The first PCB concept was invented at the beginning of the 20th century by German inventor Albert Hanson, who filed a patent for a flat conductor for a multi-layer insulating board, but the technology world was not yet ready to welcome this new electrical component and it did not catch on. In time, Paul Eisler, an Austrian inventor, located in England, took the PCB idea to another level. 


Eisler developed a copper foil placed on a non-conductive glass base, similar to the PCB of current days. The Austrian-born inventor conceived this brilliant idea, one of the most important inventions of this century, but unfortunately he had a major challenge gaining any acceptance.


Although he developed what has become the backbone for today's mass production of computers, televisions, cars, and virtually everything electronic, he dealt with significant rejection of innovation,.


Eisler experimented continuously and filed his first patent in 1936, a forerunner to his main patent, which outlines the Printed Circuit Board. He offered it to British radio fabricator Plessey. The firm said “our women workers are cheaper”, and his idea was ignored. 


Wealthy printing house owner Harold Strong recognized Eisler's invention could possibly assist a growing arms industry. Strong bought the rights from Eisler for one British pound. At least Eisler was invited to join the Board of the new company.


The British Ministry of Defense said “no thanks”, however the British routinely reported every innovation to the American Bureau of Standards at that time.  The Americans said “yes  please” and a printed circuit board was developed as a proximity fuse for air defense projectiles. 

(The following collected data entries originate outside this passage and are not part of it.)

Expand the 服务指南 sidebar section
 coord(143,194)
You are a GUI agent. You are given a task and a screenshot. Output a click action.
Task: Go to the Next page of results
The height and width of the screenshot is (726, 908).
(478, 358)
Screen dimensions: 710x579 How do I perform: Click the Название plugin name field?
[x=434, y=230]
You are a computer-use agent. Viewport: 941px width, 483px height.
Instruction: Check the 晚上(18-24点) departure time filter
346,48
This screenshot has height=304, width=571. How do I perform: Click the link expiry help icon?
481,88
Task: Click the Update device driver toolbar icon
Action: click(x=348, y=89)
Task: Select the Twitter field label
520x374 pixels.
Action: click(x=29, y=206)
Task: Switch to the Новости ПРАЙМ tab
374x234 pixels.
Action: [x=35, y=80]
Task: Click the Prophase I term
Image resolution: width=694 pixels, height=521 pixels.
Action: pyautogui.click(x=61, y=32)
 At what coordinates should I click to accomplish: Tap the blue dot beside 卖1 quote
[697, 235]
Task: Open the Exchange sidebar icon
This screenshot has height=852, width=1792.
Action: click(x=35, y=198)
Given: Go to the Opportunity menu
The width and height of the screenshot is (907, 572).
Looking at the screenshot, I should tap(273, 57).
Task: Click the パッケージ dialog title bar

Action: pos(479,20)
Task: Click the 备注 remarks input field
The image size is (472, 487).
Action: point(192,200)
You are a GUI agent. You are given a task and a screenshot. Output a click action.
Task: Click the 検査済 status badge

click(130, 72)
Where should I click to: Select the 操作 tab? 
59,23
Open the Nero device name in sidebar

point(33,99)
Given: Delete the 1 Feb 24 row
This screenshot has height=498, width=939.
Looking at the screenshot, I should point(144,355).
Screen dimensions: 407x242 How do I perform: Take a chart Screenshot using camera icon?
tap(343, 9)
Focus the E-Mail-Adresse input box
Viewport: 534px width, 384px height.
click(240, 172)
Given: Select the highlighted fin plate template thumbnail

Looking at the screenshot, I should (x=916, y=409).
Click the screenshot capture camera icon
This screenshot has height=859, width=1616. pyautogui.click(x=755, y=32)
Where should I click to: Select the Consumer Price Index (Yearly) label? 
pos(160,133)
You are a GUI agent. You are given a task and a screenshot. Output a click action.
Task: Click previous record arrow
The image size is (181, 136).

Neither Eisler nor Strong had the financial success they envisioned. Their company, Technograph, marketed licenses for printed circuit boards however a monopoly for printed circuit boards could never be achieved.


In 1948 the PCB was released by the United States for commercial use. Then, during the 1950s, the US army developed an automatic assembly process, leading to mass production and bringing the PCB to much broader use among electronics consumers. 


During the cold war, the USA and Soviet Union struggled to improve their communications capabilities. A decade later a patent was filed by Hazeltine Corporation for the first plated through-hole technology, which allowed the PCB components to be placed together without crossover connections in a much more reliable way. At the same time surface mount technology was developed by IBM.


In the 1970s another massively important invention emerged, the Integrated Circuit (IC). The first microprocessor was invented in the late 1950s by Jack Kilby. It then took Kilby more than a decade to share it with his colleagues at Texas Instruments, which led to the development of the first IC. Following the birth of the IC , the world of electronics manufacturing was forced to utilize the PCB.


Up until the 1980s, PCBs were still drawn by hand, which allowed for saving and transferring of the designs only with photographs. Computers and EDA (Electronic Design Automation) software emerged, making PCB designs dynamic and easily integrated into PCB manufacturing machinery. At the same time, innovations such as the Walkman and cordless phones, mandatory items for Boomers and Gen X's , utilizing small PCBs as their bases.


During the 1990s. electronic devices continued to shrink and this made manual PCB manufacturing impractical. The internet was launched and started a revolution, turning the personal computer into a must-have. Cell Phones were introduced, a technological jump which could not have happened without the progress in the PCB technology and micro-technologies.

Developers no longer design the PCB for a single purpose. Design for Test (DFT) strategies, have evolved, always considering the possibility of future adaptations and edge cases.


Today, countless quantities of printed circuit boards are produced all over the world and are getting smaller and smaller. Modern mass production of electronic devices would be unthinkable without the printed circuit board.